### EXCERPT PROVIDED
============================================================

SM, on the other hand, uses a single repository approach, that is, all requirements are independent of project or repository, aiming to generalize the model. Thus, although the SM MAE is close to the Deep-SE value, the standard deviation obtained is smaller (0.17), or almost nonexistent (ex. 3.87, 4.21, 4.15, 4.12, 3.97, 4.25, 4.01), which can be proven by observing the pattern of MAE values obtained by the model. In this sense, it can be said that the proposed method is more generic and applicable to different problems, demonstrating a greater degree of reliability than Deep-SE. This is mainly due to the ability of the BERT Transformer mechanism (attention mechanism) to resolve long-term dependency and “vanishing gradient” (Hochreiter, 1991) and (Bengio et al., 1994), that presents itself as limitations in recurrent network architectures, as is the case with RHN and LSTM, used by (Choetkiertikul et al., 2018). The “vanishing gradient” is the loss of relevant context information, used to identify the semantics of a given word in a text. Therefore, the attention mechanism allows for one to ignore irrelevant information and focus on what is relevant, making it possible to connect two related words, even if they are not located one after the other.
In order to reinforce the positive trend of applying pre-trained embeddings models in the process of inferring effort estimation, the E5 experiment was performed. In this case, the same set of training and testing data was used, applying a classification layer (with softmax activation) instead of linear regression. This required some modifications to the dataset. First, there was a need to make the dataset more homogeneous and bulky as compared to the existing labels. Then the closest estimates were grouped, considering the series of Fibonacci proposed for the Planning Poker (Cohn, 2005) estimation method. As a result of this process, the data set only had 9 possible labels: 1, 2, 3, 5, 8, 13, 20, 40, 100. Therefore, compared to the regression problem, each label had its data volume increased and balanced in relation to the existing classes, mainly for the smaller labels (between 1 and 8), as shown in Table 13.
|Number of labels||1||2||3||5||8||13||20||40||100||Total|
|Number of textual requirements/labels||4225||3406||4809||4725||3588||1238||706||451||165||23.313|
The Figure 10
shows the confusion matrix generated for the experimentE5. One can see that the greatest confusion occurs between the lowest efforts (1, 2, 3, 5 and 8). Considering the MAE value of the regression experiment (4.25), it is possible to understand this bias in the confusion matrix; after all, as explained previously, an effort of 4 points per story could be 1 or 8.
One can also observe that, similarly, the larger classes (13, 20, 40 and 100) became more confused with each other and, in very low percentages there was confusion among the smaller classes. This aspect leads us to suggest that human intervention at the end of the process is needed, with the aim of approving/modifying the estimate generated, according to the user’s working reality. Thus, considering its application for the end user, the proposed method would be classified as semi-automated.
Another aspect to be observed in the results of Figure 10 is an indication that the larger the data set representing each of the labels, the better the results. This study argues that effective techniques for increasing data in texts can improve this result. Another alternative would be to collect a more significant number of real samples, complementing the pre-training and fine-tuning data set corpPret_SE, as well as sets for training and testing (corp_SE). Thus, the generated embeddings will be more representative, that is, they can better represent each situation found in the requirements.

============================================================

[Data on locating visible targets]
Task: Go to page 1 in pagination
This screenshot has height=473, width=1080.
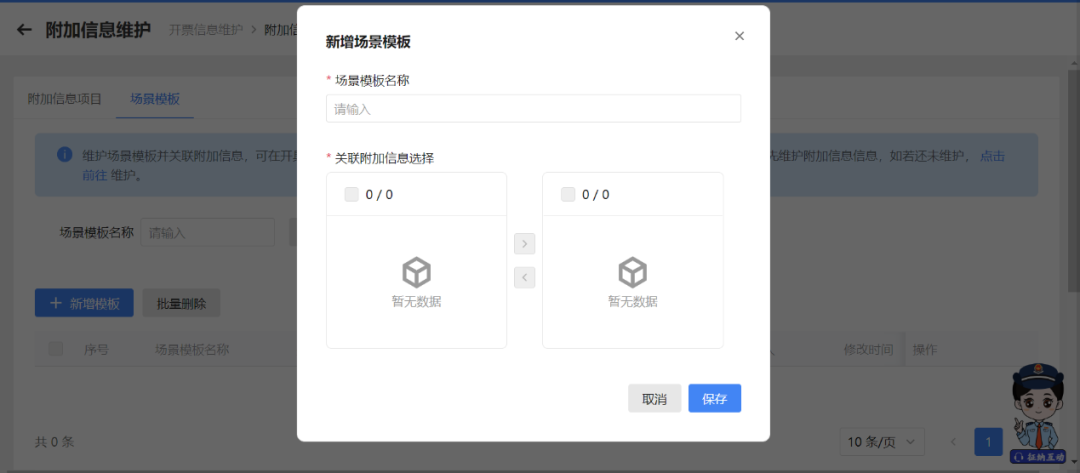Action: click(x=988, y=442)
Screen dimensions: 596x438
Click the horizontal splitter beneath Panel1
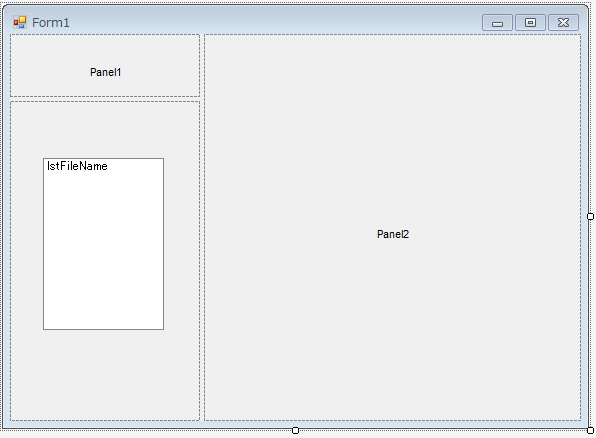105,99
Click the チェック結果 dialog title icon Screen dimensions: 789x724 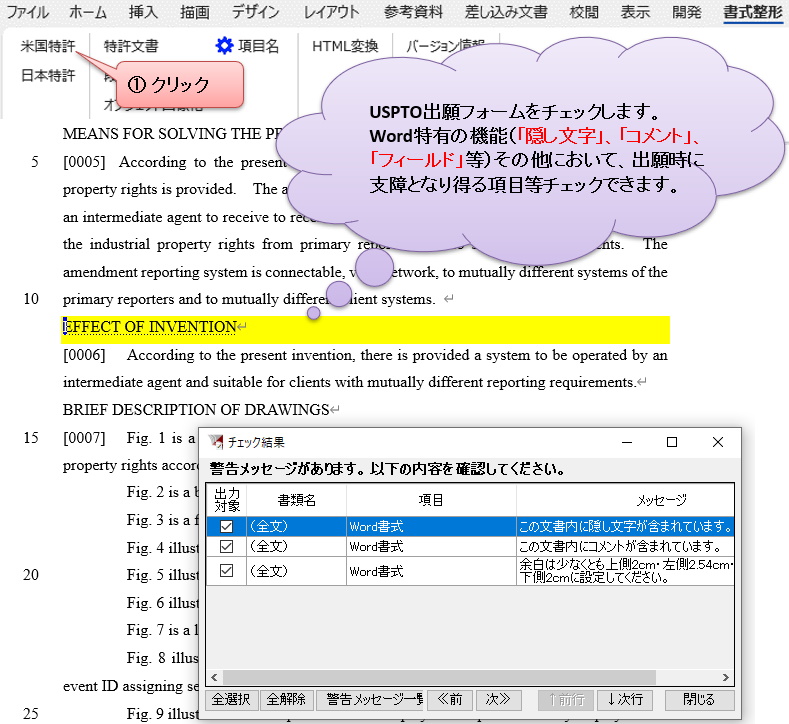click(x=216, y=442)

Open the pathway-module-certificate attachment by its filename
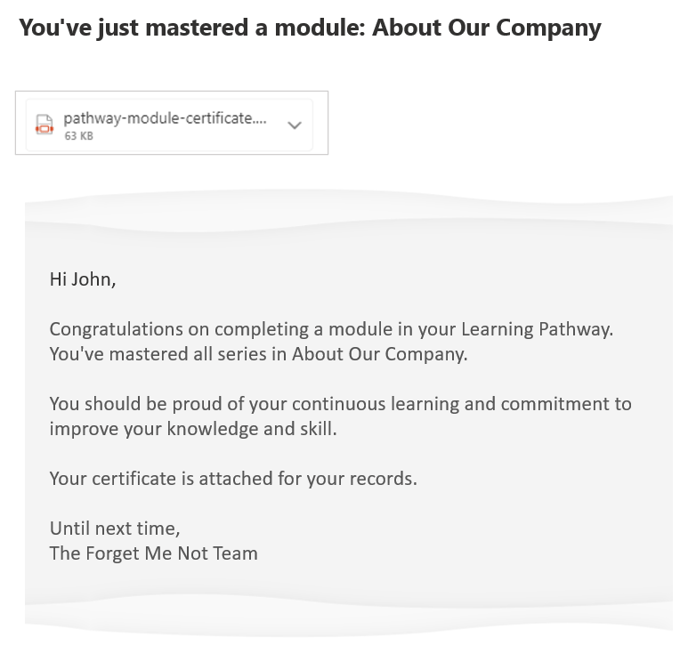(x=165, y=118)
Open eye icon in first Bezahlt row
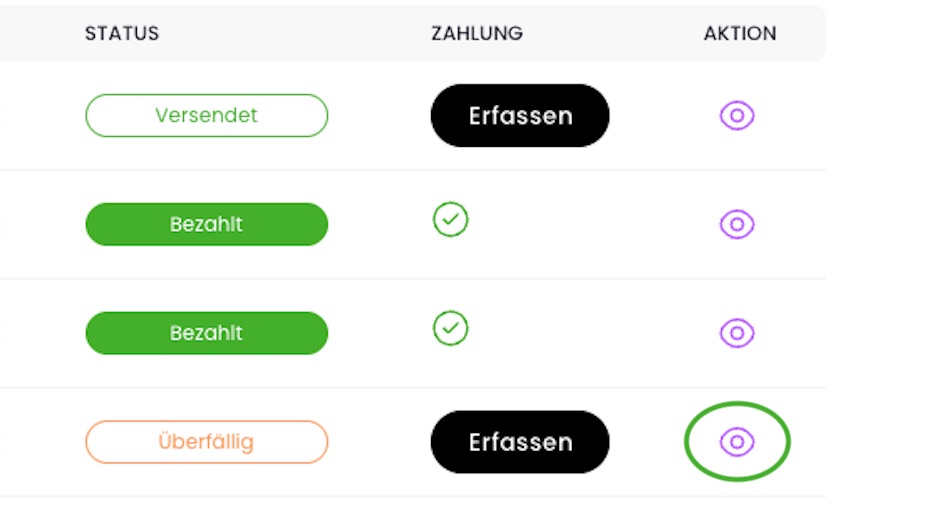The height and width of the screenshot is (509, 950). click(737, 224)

============================================================

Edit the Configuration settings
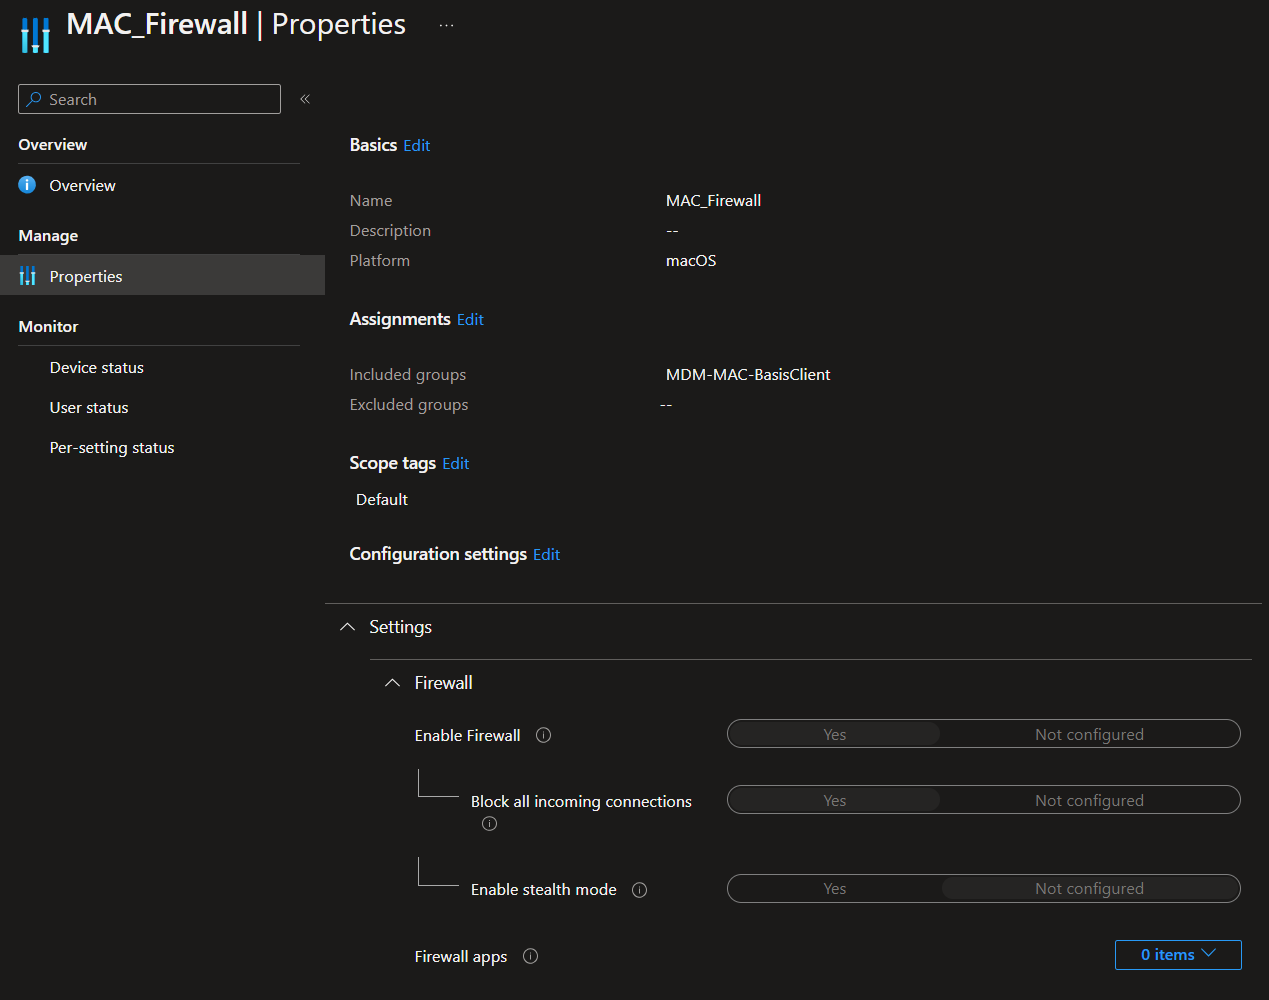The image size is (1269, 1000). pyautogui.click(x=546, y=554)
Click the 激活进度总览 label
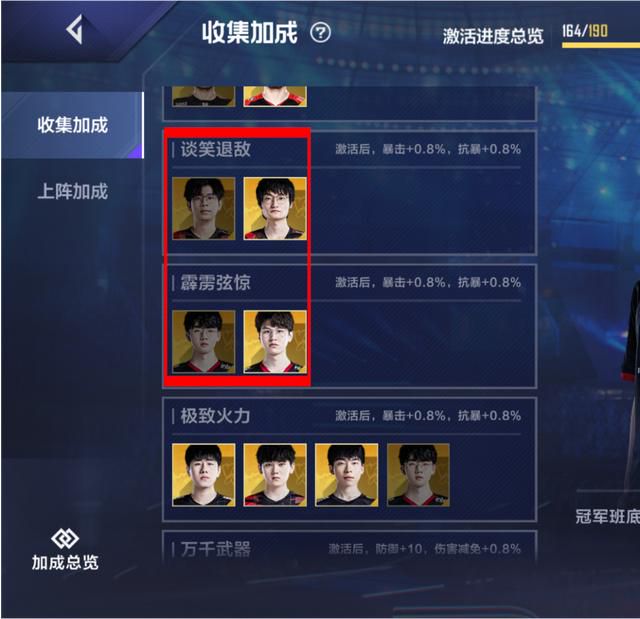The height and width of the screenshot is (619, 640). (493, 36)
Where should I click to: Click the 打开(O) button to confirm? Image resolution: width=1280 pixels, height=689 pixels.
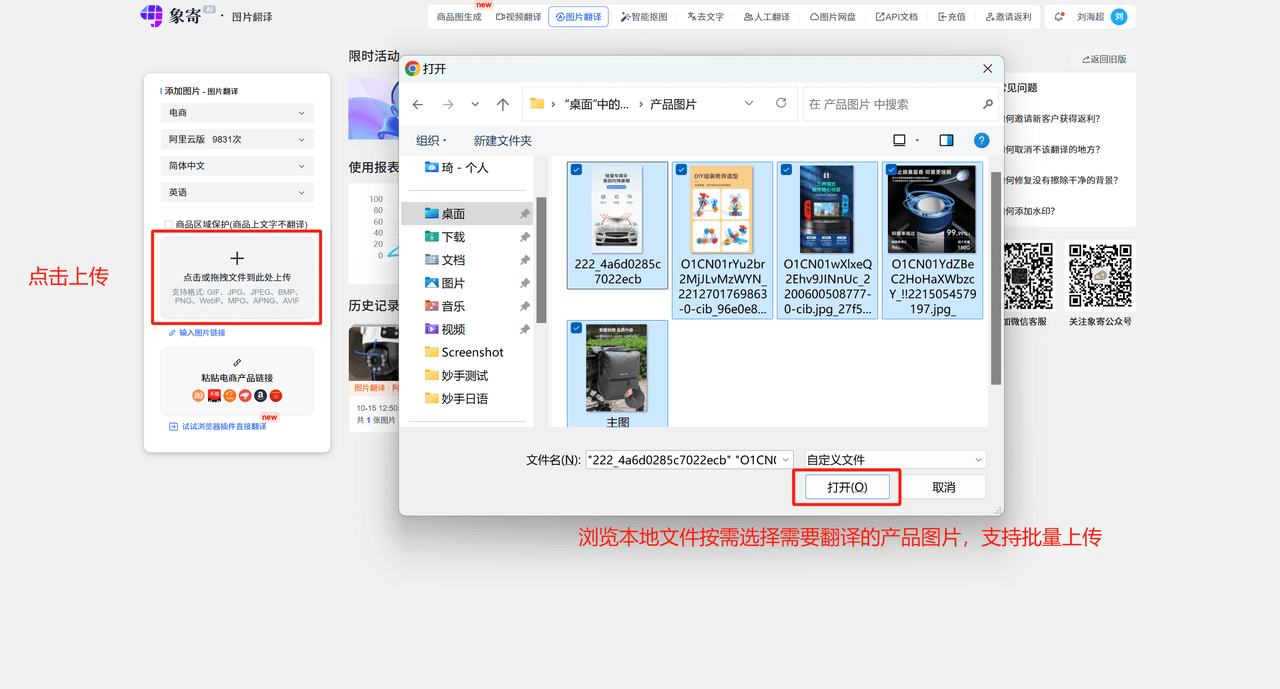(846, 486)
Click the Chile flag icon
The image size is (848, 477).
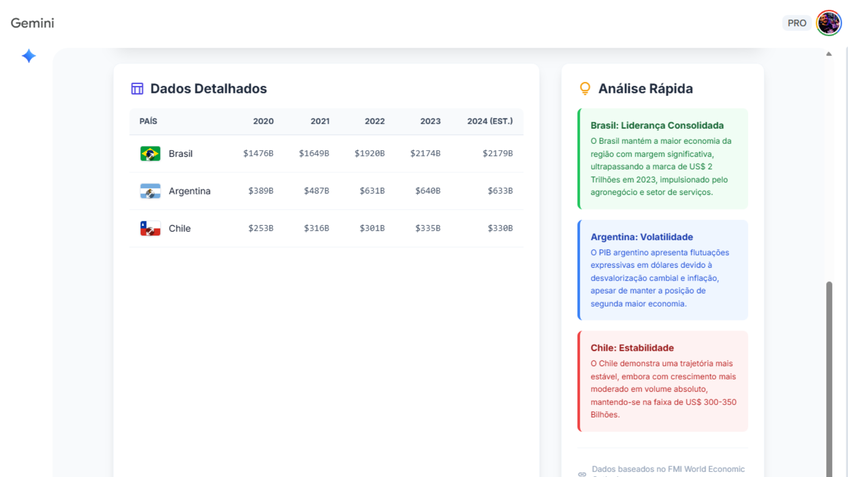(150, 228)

============================================================

### WHAT THE EXERCISE ASKS
Repeat word for word the part of the effort estimation excerpt starting at "Another aspect to" and ending at "in the requirements.".

### FINAL ANSWER
Another aspect to be observed in the results of Figure 10 is an indication that the larger the data set representing each of the labels, the better the results. This study argues that effective techniques for increasing data in texts can improve this result. Another alternative would be to collect a more significant number of real samples, complementing the pre-training and fine-tuning data set corpPret_SE, as well as sets for training and testing (corp_SE). Thus, the generated embeddings will be more representative, that is, they can better represent each situation found in the requirements.